**Records provided:**
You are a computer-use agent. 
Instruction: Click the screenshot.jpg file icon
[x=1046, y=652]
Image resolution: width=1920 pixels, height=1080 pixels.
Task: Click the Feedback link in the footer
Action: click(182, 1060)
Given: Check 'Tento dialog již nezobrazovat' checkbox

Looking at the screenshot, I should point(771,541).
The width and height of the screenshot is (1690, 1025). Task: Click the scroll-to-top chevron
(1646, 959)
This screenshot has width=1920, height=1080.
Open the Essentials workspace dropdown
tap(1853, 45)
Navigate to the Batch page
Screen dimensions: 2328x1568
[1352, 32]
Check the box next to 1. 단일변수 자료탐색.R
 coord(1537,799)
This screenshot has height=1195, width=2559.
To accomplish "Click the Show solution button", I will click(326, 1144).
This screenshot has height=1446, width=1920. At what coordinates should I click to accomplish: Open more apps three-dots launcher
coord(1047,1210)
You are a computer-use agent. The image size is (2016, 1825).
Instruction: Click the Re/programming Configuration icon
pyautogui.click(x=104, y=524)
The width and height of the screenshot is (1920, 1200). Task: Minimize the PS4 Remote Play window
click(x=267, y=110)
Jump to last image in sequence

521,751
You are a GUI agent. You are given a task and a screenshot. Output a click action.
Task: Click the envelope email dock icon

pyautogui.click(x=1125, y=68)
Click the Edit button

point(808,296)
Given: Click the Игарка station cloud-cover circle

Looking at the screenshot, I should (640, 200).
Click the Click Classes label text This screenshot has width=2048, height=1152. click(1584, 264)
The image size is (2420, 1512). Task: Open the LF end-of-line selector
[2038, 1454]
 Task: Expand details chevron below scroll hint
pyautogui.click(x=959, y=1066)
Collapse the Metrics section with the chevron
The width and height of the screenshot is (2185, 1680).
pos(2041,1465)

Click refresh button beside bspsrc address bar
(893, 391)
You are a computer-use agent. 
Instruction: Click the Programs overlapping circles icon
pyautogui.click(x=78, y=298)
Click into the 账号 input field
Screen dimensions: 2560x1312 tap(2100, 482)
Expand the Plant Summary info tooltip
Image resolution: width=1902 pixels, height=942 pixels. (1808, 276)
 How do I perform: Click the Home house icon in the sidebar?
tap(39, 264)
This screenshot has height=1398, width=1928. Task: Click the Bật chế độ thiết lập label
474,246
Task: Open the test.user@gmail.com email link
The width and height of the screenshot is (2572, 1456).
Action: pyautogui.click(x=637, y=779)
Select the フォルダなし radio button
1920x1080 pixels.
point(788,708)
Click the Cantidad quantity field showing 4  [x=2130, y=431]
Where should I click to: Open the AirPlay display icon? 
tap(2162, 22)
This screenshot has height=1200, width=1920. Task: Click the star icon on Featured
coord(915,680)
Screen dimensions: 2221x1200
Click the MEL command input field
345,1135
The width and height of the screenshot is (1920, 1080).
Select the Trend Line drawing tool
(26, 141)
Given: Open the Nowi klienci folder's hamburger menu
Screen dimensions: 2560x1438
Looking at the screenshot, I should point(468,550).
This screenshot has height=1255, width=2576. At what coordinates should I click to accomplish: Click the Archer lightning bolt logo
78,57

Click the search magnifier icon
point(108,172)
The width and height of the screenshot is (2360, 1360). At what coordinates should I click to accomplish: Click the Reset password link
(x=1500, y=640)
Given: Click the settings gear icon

**Directions:**
Go through the entries and return each line where the word "agent" appears.

**Solved exercise:**
You are a computer-use agent. 
You are a computer-use agent. The image size is (2016, 1825).
You are a GUI agent. You are given a task and a screenshot. Output a click action.
You are a computer-use agent. 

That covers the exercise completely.